Le bruit court parmi les voyageurs. Les démineurs n’arriveront pas avant 15h30. Et malheureusement, pour une fois, le bruit s’est confirmé. Entre temps, nous avons eu droit à la venue de la presse locale, des retraités curieux, et des jeunes de la cité voisine qui nous ont dis que « Sérieux, on devait trô avoir l’seum tsééé. ».
Epilogue.

J’ai enquêté pour vous et il s’est révélé que les bagages ne contenaient pas d’armes bactériologiques, ni de bombe, juste des vêtements qu’une charmante personne a déposé dans le train, pour qu’une autre personne, tout aussi charmante, les récupèrent à une autre gare. Un phénomène récurrent paraît-il. Ces deux charmantes personnes auront donc réussi à gâcher mon après-midi, mais au moins à me prouver que le plan Vigipirate marche à merveille. A présent, vous savez tout.

lundi 5 septembre 2011

#4 Le monde viendra à toi.

Maintenant que je suis officiellement installé dans mon nouvel appart, et que j'ai laissé LED à ses pénates, il a fallu penser aux choses sérieuses, à savoir, commencer à réellement visiter le monde alentour.

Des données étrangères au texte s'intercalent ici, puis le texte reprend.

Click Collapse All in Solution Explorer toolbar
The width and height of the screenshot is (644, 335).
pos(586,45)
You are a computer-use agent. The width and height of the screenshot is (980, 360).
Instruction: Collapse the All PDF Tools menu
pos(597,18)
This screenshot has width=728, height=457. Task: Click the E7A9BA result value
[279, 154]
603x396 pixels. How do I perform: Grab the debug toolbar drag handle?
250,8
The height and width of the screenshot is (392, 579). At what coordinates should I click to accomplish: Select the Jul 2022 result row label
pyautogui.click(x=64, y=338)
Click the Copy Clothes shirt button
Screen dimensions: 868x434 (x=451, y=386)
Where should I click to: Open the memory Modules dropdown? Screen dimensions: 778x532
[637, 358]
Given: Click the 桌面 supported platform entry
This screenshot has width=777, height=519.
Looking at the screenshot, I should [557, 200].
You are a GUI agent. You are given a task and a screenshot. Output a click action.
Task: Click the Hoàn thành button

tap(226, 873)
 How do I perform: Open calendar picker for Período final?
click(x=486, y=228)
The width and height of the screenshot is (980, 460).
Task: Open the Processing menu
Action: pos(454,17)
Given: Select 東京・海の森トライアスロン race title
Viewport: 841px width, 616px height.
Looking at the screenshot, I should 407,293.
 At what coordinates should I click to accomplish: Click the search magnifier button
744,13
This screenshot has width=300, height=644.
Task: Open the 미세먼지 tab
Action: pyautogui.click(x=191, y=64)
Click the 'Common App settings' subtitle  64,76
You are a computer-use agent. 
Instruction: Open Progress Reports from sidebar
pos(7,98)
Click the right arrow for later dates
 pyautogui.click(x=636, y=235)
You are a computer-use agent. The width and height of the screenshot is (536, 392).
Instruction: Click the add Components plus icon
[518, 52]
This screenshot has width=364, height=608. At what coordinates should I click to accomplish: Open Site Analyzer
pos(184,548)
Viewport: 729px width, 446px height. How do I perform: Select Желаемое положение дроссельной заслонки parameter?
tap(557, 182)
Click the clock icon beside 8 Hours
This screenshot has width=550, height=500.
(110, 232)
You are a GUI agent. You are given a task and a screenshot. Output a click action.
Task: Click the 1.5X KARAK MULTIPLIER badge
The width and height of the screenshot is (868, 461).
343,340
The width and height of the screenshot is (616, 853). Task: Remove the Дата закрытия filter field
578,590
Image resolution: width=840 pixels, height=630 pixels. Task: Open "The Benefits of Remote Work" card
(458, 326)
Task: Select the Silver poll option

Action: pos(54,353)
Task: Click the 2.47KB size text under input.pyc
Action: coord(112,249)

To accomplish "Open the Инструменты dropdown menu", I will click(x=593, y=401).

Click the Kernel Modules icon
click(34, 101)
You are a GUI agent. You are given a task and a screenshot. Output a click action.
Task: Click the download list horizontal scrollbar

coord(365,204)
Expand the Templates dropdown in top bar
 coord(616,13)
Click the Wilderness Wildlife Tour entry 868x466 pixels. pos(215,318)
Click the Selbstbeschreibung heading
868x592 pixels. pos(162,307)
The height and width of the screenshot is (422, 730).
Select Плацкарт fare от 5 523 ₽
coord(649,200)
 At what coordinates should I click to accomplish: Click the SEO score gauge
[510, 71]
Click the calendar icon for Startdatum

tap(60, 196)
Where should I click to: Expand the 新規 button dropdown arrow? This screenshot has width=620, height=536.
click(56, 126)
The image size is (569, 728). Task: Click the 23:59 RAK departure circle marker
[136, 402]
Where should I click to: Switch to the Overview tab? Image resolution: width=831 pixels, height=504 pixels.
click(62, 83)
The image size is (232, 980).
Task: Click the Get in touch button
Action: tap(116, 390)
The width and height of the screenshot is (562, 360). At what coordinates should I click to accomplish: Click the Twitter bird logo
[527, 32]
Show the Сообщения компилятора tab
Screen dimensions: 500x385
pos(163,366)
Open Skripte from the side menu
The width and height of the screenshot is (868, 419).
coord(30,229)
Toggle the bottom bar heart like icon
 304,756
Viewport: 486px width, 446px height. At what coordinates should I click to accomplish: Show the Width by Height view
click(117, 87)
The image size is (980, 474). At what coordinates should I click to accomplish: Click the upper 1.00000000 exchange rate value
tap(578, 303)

Vendredi, c'est chinoiseries.

AP, ayant décidé d'enfin débaucher de son stage télévisuel, nous investissons le sushi bar de "notre quartier". Au programme, makis, sushis, soupe au chat, et brochettes douteuses. Le wazabi aura laissé un goût amer dans la bouche de mes acolytes, mais qu'importe, la soirée fut bonne, et couronnée, par le scintillement d'une Tour Eiffel, au sommet de son art [Épileptiques s'abstenir].
 
Samedi, c'est World Tour Party.

Phileas Fogg et ses 80 jours ? So has been, So last century, nous dirait Vaness' (une amie, blogueuse influente). Samedi, on a décidé de faire mieux. Top Chrono.

 11h. Promenade sur les Quais de l'Hudson, pour admirer la jumelle de la Statue de la Liberté. 
[Première Escale : New York]

 12h30. Retrouvailles avec Kab'. Pont de l'Alma. 
[Seconde Escale : Memorial Lady Di. Great-Britain]

13h15. Déjeuner. Brushetta aux légumes du soleil au programme. 
[Troisième Escale : Italie du Sud]

14h30. Quai Branly. Cimeterres saoudiens & Djellabas. 
[Quatrième Escale : Afrique du Nord]

15h15. Statuettes de kirikou & masques ethniques. 
[Cinquième Escale : Afrique Noire. Grands Lacs]

15H45. Bouddha à la fleur de lotus. 
[Sixième Escale : Asie mineure]

16H15. Costumes mongols & calligraphie chinoise. 
[Asie méridionale]

16h45. Aborigènes en furie. 
[Océanie]


17H. Réducteurs de têtes & Grizzli des Andes.
[Amérique du Sud]


18H30. Micro-onde & Fer à repasser. 
[France]

Tour du Monde en 7H et 30 minutes. Record du Monde. MACHINE.

Dimanche, c'est trop VIP.

Un dimanche, peu commun où le mélange des genres fut de la partie. Se promener au milieu des bourgeois à Ranelagh et tirer le portrait à Jean de la Fontaine et à son corbeau et son renard; croiser Anne Roumanoff, en famille; puis finir par le Catch à Bercy (grâce au stage d'AP), entourés d'hystériques hurlant des mots incompréhensibles qui ont payé la modique somme de 100 euros, pour admirer leurs idoles, des catcheurs, plus ou moins bons comédiens, avec entres autres le sosie de Rihana sur le ring, des roux à la chevelure flamboyante, ou des sumos plus graisseux que des morses. La soirée de l'ambiance, en quelque sorte.


 Sur ce, je vais me coucher. 
Mémé arrive demain, la soirée promet d'être belle.